Her thoughts drown out the
world. A storm of every insult, every shove, every bruise, every
threat, circling her like carrion birds. The darkness feels alive,
coiled around her spine, whispering that she is alone, that she
always will be, that nothing will ever change.
A low growl rolls through the arcade.
Lucille’s head snaps up, instincts overriding the fog smothering her mind.
There, just ahead, standing at the corner like an omen carved from shadow, is the wolf.
It is larger than she remembers, taller at the shoulder than her waist, its silhouette sharp against the dim torchlight. Its fur swallows the light, black as the void between stars, and its eyes, its impossibly green eyes, glow with a quiet, ancient awareness.
They lock eyes.
Lucille’s breath catches.
Her heart stutters.
The wolf turns, slowly, deliberately, and slips around the corner, its claws clicking softly against the marble floor.

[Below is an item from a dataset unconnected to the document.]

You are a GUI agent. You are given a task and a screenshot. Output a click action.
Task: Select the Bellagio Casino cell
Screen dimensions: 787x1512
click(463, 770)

“Wait…” she whispers, voice barely holding together. “Please… don’t go…”
The words come out thin, almost childlike, like she’s afraid the night itself might hear her begging.
She knows this wolf. She has seen it all her life, before nightmares, after punishments, in moments of terror and in moments of unbearable loneliness. Always on the edge of sight. Always watching. Always leaving before she could reach it.
It has haunted her like a guardian or a ghost. She doesn’t hesitate. She follows.
Rounding the corner, the
world shifts subtly, darker, quieter, the air heavier. She enters one
of the academy’s lesser-used arcades, long and narrow, lit only by
guttering torches that cast trembling shadows up the walls.
Hanging vines trail down
from high iron trellises, swaying ever so slightly in some draft she
cannot feel. Marble and metal busts of Praevectus heroes line the
passage, cold, stern faces carved in judgment, their empty eyes
glinting in the wavering light.
The wolf pads ahead of her
without a sound.
Every dozen steps or so, it
glances back over its shoulder, its eyes catching the torchlight,
flaring like coals, as if checking she is still there, as if inviting
her onward.
Guiding her.
Lucille’s feet move on
their own. Her pulse thrums. The misery weighing her down shifts,
reshaping itself into something else.
Something older. Something
deeper. Something watching from the dark behind her ribs.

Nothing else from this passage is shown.